CONCEPT Cited by 1 source
Operation-based SLO¶
An Operation-Based SLO is a Service Level Objective defined per business operation / user journey (e.g., "checkout success rate ≥ 99.9%", "search latency p99 ≤ 500ms") rather than per individual service. It is a direct consequence of CBO taxonomy + fleet- wide distributed tracing: once the root span of a user-facing operation carries success/failure attribution across N services, its SLO is measurable without summing per-service availabilities.
Definition¶
"Finally, through our use of Distributed Tracing, and Adaptive Paging, we made a significant change in our SLO strategy. We moved away from service based SLOs, and started rolling out Operation based SLOs." — sources/2021-09-20-zalando-tracing-sres-journey-part-ii
Three defining properties:
- Scope is the user-facing operation, not the service — "checkout", "item view", "add to cart", "sign in", each with its own error-budget and target.
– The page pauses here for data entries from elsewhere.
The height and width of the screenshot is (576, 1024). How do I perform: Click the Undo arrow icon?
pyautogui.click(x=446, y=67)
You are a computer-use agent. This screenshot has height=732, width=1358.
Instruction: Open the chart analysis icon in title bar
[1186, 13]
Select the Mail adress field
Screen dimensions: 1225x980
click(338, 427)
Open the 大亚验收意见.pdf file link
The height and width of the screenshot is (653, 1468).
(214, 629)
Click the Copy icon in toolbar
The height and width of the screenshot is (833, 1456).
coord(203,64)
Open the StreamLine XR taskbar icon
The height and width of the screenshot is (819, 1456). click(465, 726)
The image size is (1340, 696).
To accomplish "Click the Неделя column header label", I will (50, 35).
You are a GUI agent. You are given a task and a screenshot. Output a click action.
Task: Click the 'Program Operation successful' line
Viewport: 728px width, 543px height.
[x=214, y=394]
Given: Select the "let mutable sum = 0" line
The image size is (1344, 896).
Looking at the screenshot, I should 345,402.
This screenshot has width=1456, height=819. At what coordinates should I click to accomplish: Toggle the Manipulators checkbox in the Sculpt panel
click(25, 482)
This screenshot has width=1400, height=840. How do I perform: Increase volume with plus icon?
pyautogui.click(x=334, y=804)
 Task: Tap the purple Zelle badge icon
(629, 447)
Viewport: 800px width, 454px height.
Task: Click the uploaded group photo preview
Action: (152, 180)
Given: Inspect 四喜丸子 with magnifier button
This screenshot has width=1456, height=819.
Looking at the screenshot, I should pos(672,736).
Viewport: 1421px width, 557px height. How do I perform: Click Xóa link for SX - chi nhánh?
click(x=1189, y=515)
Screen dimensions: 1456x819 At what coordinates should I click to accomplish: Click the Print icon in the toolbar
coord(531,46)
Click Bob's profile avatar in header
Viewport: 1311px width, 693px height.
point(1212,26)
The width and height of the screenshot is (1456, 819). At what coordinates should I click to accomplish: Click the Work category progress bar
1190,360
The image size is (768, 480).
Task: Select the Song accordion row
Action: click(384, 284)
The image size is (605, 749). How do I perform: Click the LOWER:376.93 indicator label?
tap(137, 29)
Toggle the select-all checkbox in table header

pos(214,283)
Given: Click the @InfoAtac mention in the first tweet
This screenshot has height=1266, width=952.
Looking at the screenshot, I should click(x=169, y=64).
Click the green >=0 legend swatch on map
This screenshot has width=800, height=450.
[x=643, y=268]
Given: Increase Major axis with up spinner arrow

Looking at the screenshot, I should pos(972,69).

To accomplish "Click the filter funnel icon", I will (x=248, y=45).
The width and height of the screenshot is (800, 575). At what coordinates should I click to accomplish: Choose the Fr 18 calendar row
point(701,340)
- SLI is measured at the root span of the traced request, so a failure anywhere in the compound trace (including non-critical downstream) counts as a CBO failure.
- Ownership is the operation's orchestrating team, not a single service team — though fault routing uses adaptive paging to reach the actually-responsible service.
The service-based SLO failure mode¶
Service-based SLOs are the SRE-book default but collapse at microservice scale:
- Compound availability gap. If a user journey touches 15 services at 99.9% each, compound availability is 0.999^15 ≈ 98.5% — vastly worse than any single SLO suggests. Users experience 1.5% failure; dashboards show all green.
- Fan-out attribution. A per-service SLO gets "credit" for being available even when its response made the upstream fail (e.g., returns stale data, takes too long, returns 200-wrapping-500). Service X can be 99.99% per its SLO and simultaneously responsible for the CBO's 1% failure rate.
- Dependency hell for fault budgeting. If a compound user journey's error budget is consumed by service X's slow response, neither the upstream service nor X's service-level SLO flags it — the organisation's error-budget framework fails to allocate blame / guide fixing.
- Reliability theater. Teams optimise their own SLO without regard to the user journey. A green per-service SLO dashboard is compatible with a user revolt.
How operation-based SLOs fix it¶
- The SLI is "was the user's journey successful end-to-end?" measured at the root span. All compound failures surface.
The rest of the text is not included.